Cruz-Malavé also praised Urayoan’s writing and intense research work. “Urayoán Noel’s In Visible Movement sets out to identify and analyze how New York Puerto Rican or Nuyorican poets have negotiated the disparate and mutually contradictory ways that were meant to render them silent, to annihilate them, by wittily and astutely articulating the fragmented, dislocated, and blurred, in-between pieces of their lives in virtuoso contrapuntal expressions where language is mediated through the body and constantly displaced on and off the page to other alternative linguistic, musical, visual, and corporal registers, intonations, mannerisms, vocalizations, gestures, and indeed sweat,” said Cruz-Malavé..

Urayoán was moved and inspired by Malave’s introduction and also by the presence among the audience of Nuyorican poets such as Jesús “Papoleto” Melendez, whom Urayoán interviewed for the book. Urayoán read excerpts from Papoleto’s “Message to Urban Sightseers”, a poem written by a 17-year old Papoleto in 1967. He asked Papoleto to perform the same poem, which he did to the audience’s captive attention. Part of Urayoán’s presentation was a conversation with Papoleto and poet and educator Bonafide Rojas, who was also in the audience.

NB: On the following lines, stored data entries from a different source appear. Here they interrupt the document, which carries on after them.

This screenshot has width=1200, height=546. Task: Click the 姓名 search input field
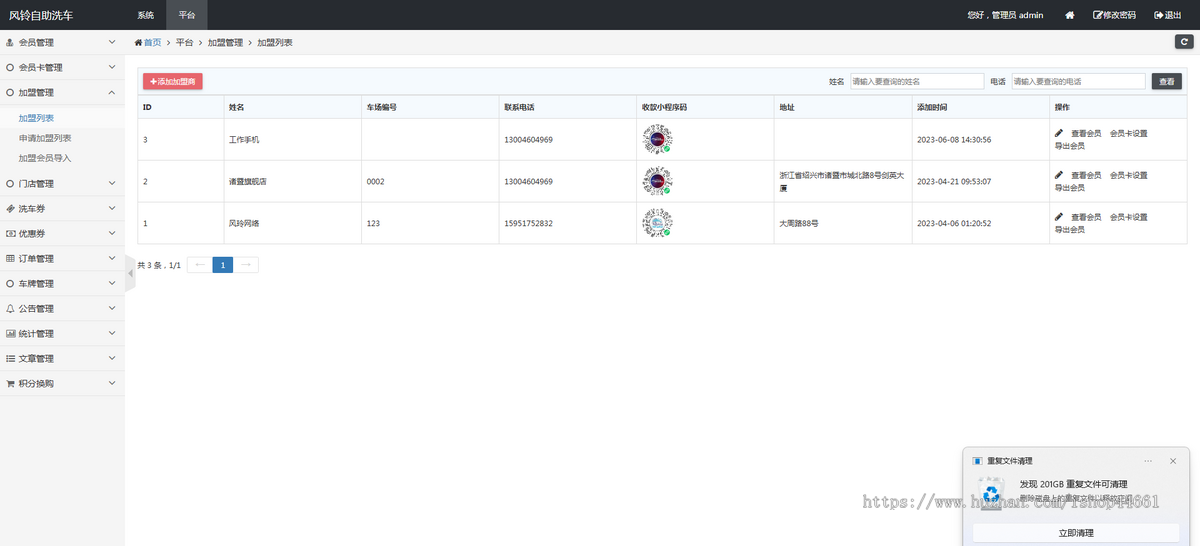tap(917, 82)
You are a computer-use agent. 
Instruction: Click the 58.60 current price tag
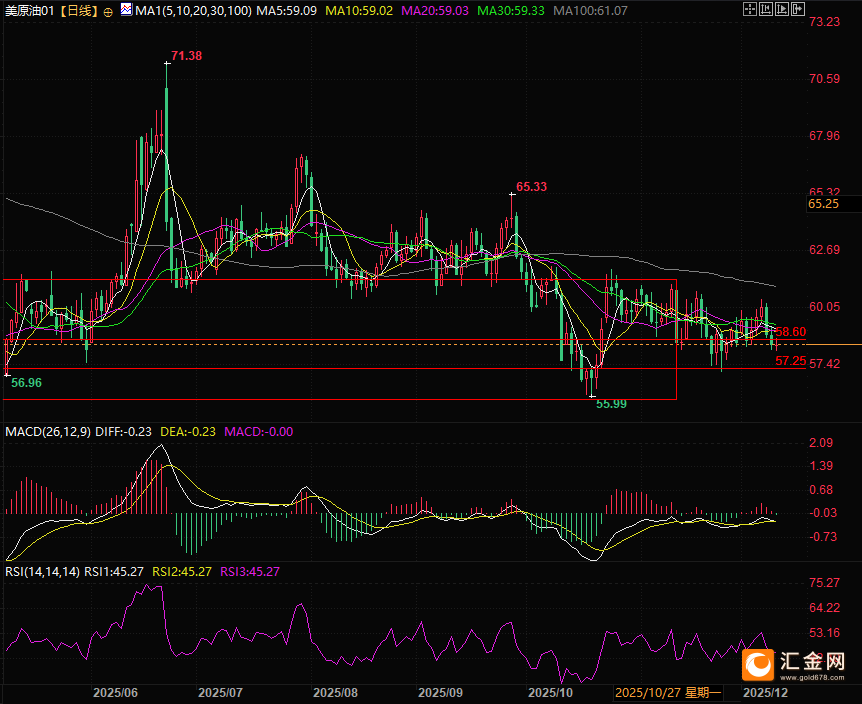(790, 331)
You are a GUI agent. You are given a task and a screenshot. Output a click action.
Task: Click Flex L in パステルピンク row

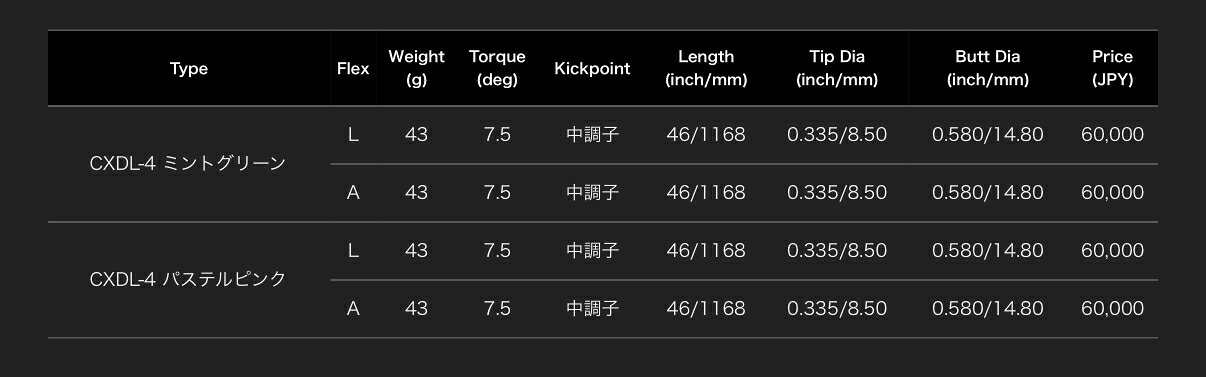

To demonstrate the role of poetry’s social impact, Urayoán showed the audience Lah Tere’s “Crush” music video as an example of contemporary poetry that reaches a wide audience and is still pure in its social activism. Lah Tere is an activist, writer and performer, and her video takes place in the traditionally Puerto Rican neighborhood of Humboldt Park in Chicago.

The event concluded with a Q&A session, during which Urayoán shared the fact that interviews with poets were a necessary tool to get details about a subject that had not been adequately studied. Also he indicated that online publications, such as YouTube videos, were instrumental in his research. Other discussions included concerns about the condition of poetry programs in our schools today and the unemployment of poets due to circumstances including a lack of funding for artists.